● EXERCISE PROMPT
Print the records exactly. Every mark must remain.

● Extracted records
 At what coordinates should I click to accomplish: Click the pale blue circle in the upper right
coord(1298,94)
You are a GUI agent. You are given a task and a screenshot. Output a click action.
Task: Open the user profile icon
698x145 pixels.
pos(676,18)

● ANSWER BELOW
 At what coordinates should I click to accomplish: Click the pale blue circle in the upper right
coord(1298,94)
You are a GUI agent. You are given a task and a screenshot. Output a click action.
Task: Open the user profile icon
698x145 pixels.
pos(676,18)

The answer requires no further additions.